_EXERCISE GOAL_. Using the records below, output the stretch that opens with the line containing "Image resolution: width=600" and closes with the line containing "Open the Объекты", exactly and including both lines, with nothing more.

_SUPPLIED RECORDS_.
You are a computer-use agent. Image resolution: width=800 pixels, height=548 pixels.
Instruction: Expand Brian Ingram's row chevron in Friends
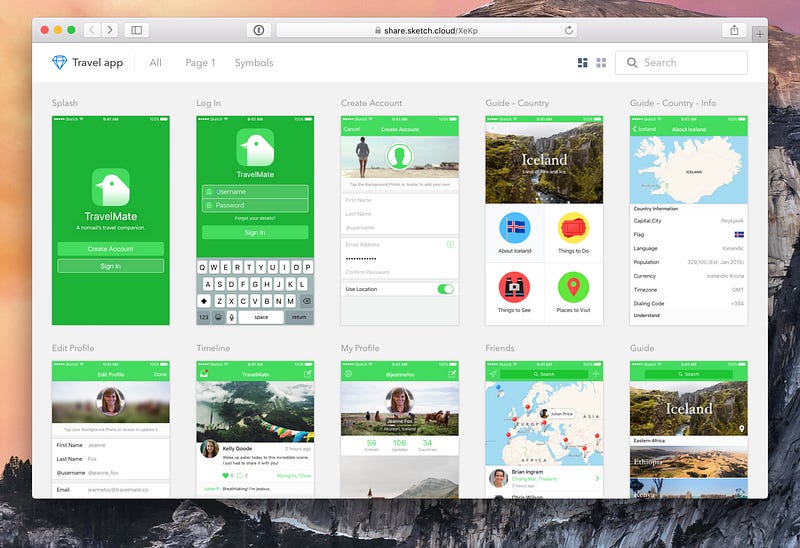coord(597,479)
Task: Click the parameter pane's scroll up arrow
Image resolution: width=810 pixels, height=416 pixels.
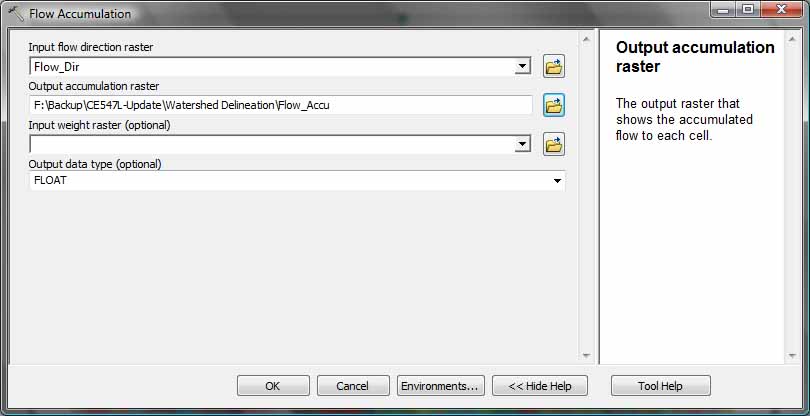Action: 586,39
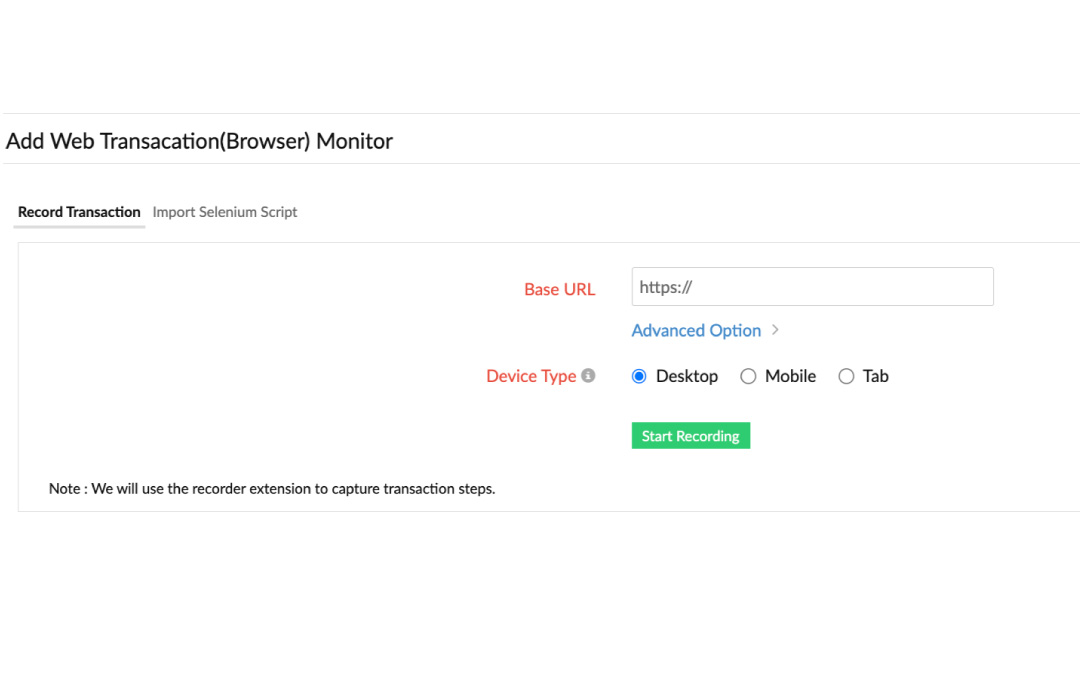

...

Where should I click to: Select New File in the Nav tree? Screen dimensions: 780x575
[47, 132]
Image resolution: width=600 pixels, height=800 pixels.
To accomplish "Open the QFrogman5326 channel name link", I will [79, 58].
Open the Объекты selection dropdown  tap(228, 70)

--

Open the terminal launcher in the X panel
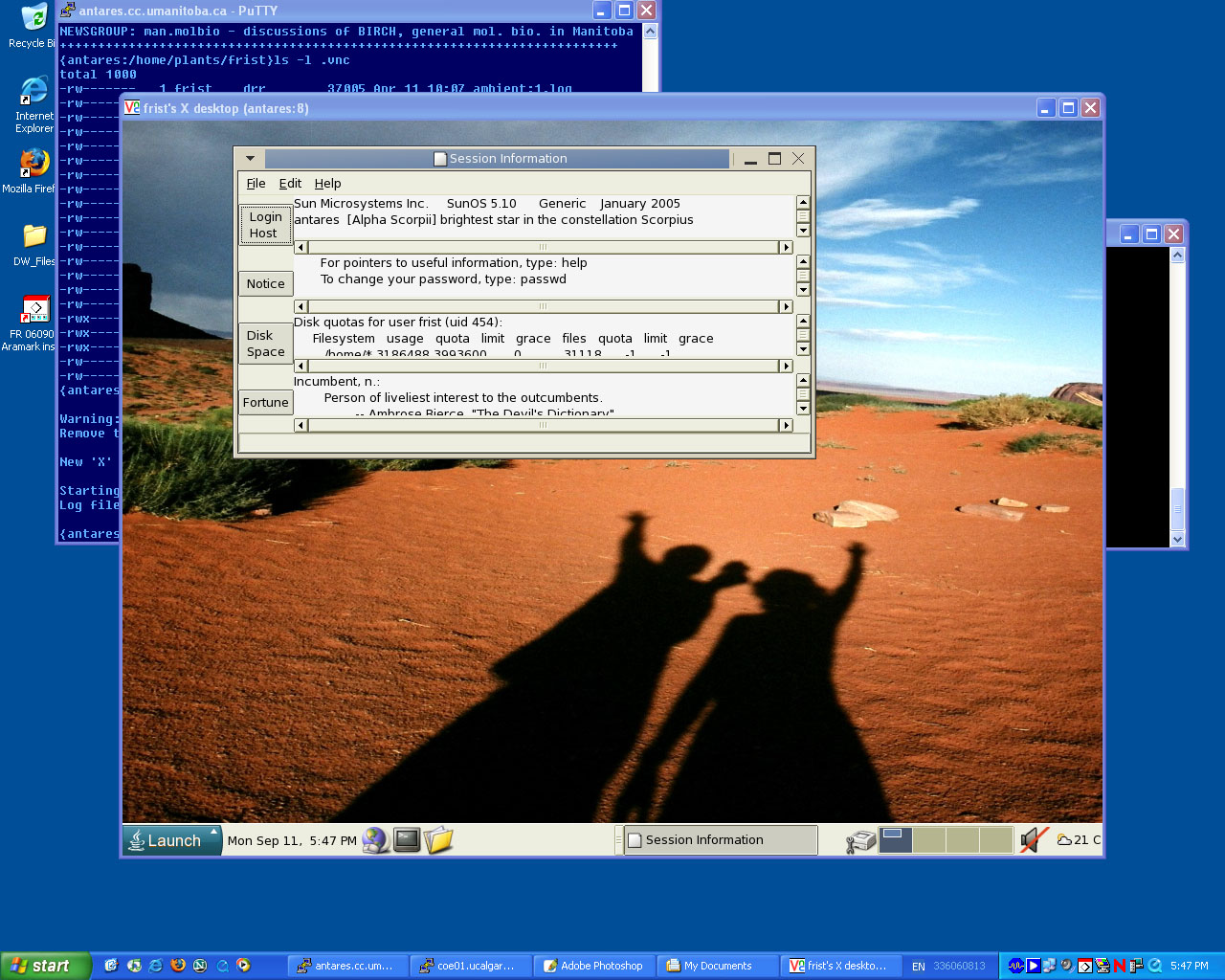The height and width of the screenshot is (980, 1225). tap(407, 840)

_SOLUTION_.
Image resolution: width=600 pixels, height=800 pixels.
To accomplish "Open the QFrogman5326 channel name link", I will [79, 58].
Open the Объекты selection dropdown  tap(228, 70)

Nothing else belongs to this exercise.